- _Try it_
Each line in the entries below that holds the string "badge" must be copied.

▬▬▬▬▬▬

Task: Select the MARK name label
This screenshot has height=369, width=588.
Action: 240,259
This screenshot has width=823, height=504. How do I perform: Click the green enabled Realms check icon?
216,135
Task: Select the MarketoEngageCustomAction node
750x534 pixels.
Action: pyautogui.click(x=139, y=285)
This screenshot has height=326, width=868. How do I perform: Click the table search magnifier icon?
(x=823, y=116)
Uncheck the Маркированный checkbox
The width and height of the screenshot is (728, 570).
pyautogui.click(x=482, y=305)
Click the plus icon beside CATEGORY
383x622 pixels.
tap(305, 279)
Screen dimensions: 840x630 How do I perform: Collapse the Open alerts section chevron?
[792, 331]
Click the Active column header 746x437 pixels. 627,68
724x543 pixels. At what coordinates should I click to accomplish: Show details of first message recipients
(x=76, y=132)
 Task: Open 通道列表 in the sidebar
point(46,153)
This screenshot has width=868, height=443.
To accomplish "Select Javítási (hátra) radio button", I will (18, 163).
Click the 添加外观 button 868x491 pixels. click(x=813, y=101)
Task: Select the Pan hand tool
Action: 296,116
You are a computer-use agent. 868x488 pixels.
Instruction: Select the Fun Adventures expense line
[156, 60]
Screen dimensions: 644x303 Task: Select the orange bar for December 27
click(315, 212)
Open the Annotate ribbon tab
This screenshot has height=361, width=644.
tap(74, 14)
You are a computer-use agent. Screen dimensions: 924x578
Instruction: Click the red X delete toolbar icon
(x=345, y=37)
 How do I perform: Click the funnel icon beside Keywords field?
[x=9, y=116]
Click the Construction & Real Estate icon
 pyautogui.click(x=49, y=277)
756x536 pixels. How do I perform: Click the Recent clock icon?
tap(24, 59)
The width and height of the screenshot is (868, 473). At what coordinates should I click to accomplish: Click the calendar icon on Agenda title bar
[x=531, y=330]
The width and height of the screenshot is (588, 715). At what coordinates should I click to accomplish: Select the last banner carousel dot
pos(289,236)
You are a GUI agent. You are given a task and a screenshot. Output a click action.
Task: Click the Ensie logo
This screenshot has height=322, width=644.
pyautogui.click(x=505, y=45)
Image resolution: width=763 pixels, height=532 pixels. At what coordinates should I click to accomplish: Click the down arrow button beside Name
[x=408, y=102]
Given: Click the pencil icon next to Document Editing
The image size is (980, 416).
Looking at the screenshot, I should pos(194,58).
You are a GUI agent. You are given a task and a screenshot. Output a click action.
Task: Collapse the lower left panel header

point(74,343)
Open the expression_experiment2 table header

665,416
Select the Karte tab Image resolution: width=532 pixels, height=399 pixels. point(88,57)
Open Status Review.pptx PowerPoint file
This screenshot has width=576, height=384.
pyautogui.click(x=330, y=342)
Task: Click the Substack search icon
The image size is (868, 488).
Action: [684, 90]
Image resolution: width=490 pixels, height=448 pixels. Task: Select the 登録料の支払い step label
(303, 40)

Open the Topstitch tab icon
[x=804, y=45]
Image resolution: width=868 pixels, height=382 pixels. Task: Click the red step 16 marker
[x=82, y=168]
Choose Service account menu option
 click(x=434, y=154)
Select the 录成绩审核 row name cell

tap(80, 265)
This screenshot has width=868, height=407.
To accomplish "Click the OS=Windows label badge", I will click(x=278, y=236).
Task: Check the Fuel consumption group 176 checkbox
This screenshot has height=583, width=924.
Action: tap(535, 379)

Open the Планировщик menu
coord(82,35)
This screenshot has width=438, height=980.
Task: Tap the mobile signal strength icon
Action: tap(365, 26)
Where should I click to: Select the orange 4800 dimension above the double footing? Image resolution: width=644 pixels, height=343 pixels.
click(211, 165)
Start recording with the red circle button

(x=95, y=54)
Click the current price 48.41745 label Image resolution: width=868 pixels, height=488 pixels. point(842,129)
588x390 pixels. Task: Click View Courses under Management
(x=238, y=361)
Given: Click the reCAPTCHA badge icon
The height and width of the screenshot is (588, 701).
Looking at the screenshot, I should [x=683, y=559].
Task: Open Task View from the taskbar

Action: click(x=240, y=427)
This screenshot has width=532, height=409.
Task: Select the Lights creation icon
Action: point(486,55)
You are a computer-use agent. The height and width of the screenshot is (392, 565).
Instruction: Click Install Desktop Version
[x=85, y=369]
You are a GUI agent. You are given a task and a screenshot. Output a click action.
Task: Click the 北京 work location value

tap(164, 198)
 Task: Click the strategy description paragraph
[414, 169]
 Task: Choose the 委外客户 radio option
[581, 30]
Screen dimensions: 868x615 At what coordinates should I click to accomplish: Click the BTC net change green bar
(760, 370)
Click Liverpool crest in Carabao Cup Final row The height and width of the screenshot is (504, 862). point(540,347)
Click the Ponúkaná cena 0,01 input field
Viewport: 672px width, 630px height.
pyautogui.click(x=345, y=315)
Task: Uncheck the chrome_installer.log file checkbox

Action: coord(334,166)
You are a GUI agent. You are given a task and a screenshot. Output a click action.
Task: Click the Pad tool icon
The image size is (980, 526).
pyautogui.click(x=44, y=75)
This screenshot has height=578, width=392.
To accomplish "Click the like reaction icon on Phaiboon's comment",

▬▬▬▬▬▬

- _Result_
To accomplish "Click the OS=Windows label badge", I will click(x=278, y=236).
Given: Click the reCAPTCHA badge icon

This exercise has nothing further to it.